Description
Alzheimer’s disease (AD) describes a form of early-onset dementia involving a severe disease process of the cerebral cortex.
AD is still the leading cause of late-onset dementia. AD is mostly diagnosed on the basis of symptomatic changes and demographic features; therefore, biological markers which provide further insights are crucial. The human tau gene is positioned on chromosome 17 at position 17q21, spanning over 100 kb and consisting of 16 exons. Notably, exon 1 serves as the promoter and is transcribed but not translated. Tau protein is classified within the Microtubule-Associated Proteins (MAPs) group, known for their heat resistance and resilience to acid treatment without functional loss. There are six tau protein isoforms distinguished by the presence of three (3R) or four (4R) tubulin binding domains (repeats, R), each comprising 31 or 32 amino acids in the C-terminal region. Additionally, the N-terminal part of the molecule may contain one (1N), two (2N), or no inserts of 29 amino acids each.
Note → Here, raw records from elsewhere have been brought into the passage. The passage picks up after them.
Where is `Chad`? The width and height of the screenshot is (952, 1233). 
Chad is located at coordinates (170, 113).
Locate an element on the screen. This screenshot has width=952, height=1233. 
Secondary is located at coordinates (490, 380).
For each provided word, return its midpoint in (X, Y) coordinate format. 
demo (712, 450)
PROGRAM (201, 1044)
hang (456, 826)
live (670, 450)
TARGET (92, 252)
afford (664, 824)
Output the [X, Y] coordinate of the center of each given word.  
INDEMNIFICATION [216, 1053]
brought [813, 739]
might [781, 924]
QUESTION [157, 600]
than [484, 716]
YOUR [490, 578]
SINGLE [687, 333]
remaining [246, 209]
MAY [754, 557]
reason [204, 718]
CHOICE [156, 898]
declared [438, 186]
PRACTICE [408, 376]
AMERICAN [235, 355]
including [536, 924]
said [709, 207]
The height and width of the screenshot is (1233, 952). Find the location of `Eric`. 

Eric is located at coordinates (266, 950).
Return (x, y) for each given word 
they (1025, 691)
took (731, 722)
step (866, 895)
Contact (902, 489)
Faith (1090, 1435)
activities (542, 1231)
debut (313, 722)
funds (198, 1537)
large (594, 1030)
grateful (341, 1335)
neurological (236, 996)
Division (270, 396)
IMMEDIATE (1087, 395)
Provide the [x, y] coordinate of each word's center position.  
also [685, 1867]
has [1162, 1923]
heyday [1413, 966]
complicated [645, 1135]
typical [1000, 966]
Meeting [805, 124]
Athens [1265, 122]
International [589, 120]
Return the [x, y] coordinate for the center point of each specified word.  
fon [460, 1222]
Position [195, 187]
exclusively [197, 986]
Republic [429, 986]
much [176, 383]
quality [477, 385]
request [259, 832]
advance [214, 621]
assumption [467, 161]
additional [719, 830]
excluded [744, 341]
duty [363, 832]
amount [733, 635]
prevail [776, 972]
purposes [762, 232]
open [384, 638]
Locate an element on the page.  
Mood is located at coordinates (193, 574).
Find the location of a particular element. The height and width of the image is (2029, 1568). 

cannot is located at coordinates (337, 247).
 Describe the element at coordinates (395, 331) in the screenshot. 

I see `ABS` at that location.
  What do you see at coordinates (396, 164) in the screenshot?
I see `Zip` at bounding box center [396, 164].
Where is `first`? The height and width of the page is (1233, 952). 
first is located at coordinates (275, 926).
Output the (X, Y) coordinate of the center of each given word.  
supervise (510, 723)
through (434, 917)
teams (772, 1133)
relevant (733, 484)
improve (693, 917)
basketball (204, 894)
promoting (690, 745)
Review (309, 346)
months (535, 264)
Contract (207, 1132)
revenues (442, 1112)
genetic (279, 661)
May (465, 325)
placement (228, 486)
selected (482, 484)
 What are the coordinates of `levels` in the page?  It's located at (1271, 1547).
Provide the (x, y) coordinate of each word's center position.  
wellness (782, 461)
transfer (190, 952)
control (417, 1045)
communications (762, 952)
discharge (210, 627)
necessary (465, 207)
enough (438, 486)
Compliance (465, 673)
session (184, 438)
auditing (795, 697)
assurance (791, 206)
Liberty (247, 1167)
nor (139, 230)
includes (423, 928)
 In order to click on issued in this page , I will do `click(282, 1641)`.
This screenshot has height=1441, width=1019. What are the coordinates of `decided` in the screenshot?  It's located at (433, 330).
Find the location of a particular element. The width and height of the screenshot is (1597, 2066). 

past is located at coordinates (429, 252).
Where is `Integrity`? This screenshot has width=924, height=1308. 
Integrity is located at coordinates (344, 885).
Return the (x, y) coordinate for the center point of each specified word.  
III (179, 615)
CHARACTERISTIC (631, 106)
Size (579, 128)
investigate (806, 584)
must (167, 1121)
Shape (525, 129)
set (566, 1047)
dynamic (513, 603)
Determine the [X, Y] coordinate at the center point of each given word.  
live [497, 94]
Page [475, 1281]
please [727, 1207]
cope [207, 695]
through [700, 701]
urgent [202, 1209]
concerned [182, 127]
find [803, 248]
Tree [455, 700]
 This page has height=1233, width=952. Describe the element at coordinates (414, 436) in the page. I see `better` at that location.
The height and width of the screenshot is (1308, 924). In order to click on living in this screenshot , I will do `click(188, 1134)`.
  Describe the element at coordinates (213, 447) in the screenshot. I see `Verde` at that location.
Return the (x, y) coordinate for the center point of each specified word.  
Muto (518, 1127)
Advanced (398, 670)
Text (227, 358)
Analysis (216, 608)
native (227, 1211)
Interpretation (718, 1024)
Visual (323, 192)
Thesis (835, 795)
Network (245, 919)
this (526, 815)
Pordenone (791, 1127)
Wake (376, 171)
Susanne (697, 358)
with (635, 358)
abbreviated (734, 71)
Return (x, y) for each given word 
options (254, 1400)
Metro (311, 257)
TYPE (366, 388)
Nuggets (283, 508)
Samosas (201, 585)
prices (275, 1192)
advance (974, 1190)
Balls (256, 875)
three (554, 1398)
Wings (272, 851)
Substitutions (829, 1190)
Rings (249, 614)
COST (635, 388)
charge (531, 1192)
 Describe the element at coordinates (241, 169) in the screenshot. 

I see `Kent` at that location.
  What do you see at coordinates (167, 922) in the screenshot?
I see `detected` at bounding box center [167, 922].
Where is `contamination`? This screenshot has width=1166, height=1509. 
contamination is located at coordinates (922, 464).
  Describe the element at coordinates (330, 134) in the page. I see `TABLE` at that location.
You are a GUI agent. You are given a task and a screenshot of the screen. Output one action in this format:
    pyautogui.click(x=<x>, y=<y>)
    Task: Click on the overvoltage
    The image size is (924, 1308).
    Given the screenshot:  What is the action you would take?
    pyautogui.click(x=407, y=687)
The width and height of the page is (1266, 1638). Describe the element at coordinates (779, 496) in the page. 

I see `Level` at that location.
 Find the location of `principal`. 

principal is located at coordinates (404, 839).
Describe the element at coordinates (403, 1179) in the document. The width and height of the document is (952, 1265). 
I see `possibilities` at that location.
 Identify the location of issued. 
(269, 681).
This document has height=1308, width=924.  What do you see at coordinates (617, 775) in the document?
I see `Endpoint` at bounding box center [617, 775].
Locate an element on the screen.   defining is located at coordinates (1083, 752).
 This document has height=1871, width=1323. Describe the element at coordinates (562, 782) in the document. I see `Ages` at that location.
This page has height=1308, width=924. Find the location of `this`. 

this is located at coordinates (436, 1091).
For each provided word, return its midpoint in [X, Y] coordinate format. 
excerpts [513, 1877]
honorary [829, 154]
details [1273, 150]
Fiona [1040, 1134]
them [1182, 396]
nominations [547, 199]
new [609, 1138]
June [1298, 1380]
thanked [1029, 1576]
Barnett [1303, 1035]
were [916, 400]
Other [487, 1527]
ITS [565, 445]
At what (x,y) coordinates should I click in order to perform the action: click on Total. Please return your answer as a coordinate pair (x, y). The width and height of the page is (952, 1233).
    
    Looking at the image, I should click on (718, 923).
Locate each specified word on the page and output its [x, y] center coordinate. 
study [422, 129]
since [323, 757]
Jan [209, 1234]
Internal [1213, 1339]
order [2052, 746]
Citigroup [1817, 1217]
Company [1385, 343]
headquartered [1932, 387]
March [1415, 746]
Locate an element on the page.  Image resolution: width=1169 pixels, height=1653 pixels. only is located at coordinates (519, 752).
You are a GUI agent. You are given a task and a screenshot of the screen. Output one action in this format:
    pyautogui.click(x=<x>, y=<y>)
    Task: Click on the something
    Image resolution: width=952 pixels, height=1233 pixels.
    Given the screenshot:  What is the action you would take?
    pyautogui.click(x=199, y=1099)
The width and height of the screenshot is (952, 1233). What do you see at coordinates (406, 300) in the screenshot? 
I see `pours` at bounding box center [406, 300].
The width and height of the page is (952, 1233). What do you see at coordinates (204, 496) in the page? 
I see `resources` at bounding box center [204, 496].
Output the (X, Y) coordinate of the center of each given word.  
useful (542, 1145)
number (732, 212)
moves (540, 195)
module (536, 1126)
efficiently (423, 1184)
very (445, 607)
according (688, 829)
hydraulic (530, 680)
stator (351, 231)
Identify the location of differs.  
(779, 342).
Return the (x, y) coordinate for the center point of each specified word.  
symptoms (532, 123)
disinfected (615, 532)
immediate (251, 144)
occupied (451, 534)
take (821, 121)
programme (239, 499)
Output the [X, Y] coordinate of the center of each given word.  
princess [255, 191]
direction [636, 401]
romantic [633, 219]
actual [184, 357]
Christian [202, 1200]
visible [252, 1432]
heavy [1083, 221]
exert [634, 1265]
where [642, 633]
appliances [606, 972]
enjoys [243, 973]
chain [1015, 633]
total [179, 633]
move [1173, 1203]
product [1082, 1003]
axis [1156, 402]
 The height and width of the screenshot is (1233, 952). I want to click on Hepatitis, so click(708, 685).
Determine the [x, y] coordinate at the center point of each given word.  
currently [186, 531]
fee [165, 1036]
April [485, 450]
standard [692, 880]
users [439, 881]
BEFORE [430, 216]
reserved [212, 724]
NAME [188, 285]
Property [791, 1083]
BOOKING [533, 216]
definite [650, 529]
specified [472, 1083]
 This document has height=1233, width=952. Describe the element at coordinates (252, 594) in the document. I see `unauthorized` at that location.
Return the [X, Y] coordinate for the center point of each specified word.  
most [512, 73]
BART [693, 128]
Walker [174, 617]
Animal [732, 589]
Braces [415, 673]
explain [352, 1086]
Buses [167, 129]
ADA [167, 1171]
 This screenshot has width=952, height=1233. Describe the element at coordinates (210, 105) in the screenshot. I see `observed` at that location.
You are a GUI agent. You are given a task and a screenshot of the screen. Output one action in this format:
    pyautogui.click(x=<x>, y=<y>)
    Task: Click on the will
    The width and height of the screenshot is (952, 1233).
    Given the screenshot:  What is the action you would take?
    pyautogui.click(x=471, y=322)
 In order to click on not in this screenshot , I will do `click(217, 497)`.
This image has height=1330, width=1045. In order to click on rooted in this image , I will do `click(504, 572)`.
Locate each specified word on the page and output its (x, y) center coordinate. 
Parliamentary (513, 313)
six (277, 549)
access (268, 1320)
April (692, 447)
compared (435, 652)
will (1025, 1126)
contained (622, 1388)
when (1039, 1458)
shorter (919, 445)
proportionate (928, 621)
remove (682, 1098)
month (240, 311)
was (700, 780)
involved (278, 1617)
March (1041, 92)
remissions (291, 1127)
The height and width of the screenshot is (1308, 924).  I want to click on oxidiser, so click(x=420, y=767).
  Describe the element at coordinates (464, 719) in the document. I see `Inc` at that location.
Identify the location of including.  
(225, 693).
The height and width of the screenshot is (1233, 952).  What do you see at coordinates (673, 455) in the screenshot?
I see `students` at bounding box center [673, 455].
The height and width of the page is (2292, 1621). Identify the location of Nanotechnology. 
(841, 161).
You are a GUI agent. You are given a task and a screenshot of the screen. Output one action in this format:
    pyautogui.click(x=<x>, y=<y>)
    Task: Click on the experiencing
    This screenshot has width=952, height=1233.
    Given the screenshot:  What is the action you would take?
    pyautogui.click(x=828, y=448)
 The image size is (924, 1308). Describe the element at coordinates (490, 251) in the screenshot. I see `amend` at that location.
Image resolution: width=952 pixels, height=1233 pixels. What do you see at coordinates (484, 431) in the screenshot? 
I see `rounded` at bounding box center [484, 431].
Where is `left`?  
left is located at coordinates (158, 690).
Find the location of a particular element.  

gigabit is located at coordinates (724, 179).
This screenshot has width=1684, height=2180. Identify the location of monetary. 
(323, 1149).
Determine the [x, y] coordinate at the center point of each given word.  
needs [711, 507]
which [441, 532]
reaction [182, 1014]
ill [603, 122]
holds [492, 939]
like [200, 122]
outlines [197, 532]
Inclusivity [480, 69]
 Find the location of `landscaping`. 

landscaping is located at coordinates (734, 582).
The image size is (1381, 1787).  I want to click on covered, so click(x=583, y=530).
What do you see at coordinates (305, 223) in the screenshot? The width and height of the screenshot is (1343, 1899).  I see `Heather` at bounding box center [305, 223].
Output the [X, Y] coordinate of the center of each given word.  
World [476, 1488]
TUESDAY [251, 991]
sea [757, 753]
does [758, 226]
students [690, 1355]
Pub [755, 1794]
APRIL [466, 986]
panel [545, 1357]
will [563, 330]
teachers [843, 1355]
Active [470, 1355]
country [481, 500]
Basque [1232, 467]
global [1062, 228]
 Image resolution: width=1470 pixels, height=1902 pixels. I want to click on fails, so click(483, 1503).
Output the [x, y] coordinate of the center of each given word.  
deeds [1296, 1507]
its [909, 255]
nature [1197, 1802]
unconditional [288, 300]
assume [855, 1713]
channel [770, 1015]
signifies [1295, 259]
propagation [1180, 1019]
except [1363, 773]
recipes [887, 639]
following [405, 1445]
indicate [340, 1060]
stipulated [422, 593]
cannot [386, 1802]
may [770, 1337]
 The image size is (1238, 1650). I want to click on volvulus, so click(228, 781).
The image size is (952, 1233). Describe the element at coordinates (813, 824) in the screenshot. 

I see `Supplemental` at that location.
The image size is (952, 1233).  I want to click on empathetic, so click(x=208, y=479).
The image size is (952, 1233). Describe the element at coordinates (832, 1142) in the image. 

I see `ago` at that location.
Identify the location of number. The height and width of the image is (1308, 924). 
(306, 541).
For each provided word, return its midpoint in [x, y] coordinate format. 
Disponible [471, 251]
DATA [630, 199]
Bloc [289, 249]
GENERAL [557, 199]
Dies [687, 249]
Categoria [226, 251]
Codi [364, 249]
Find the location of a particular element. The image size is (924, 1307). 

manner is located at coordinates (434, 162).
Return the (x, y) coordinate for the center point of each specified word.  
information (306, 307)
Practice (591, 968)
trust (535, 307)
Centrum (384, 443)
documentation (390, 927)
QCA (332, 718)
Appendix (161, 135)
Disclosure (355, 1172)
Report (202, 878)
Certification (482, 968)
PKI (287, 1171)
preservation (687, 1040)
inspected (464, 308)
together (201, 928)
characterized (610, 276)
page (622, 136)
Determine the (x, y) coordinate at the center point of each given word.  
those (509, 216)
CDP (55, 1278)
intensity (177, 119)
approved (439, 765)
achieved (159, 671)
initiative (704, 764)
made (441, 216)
The variation in size, ranging from 352 to 441 amino acid residues, is linked to the inclusion or exclusion of sequences encoded by exons 2, 3, or 10. The post-translational modifications contribute to the generation of phosphorylated forms such as pTau217 and pTau181. In the case of pTau217, it refers to phosphorylation at residue 217 of the tau protein. Tau pathology in AD, where the usual job of the tau protein in organizing the cytoskeleton within axonal processes becomes ineffective because the protein loses its ability to bind to microtubules. This abnormal behavior is caused by changes in the shape and misfolding of tau’s usual structure, leading to its abnormal clumping into fibrillary structures inside the neurons of individuals with dementia. As a result, most of the changed tau protein in the disease is scattered and clumped in both the main body of the neuron and the isolated processes of affected neurons. Changes in the quantity or structure of tau protein can impact the stabilization of microtubules and other processes related to this protein. It’s worth noting that in AD patients, there are higher levels of phosphorylated tau 181 (pTau181) in the cerebrospinal fluid (CSF). Recent studies have highlighted increased levels of phosphorylated tau 217 (pTau217) in CSF, attracting significant attention because these levels rise before those of pTau181. This positions pTau217 as a promising and innovative biomarker in the realm of AD research.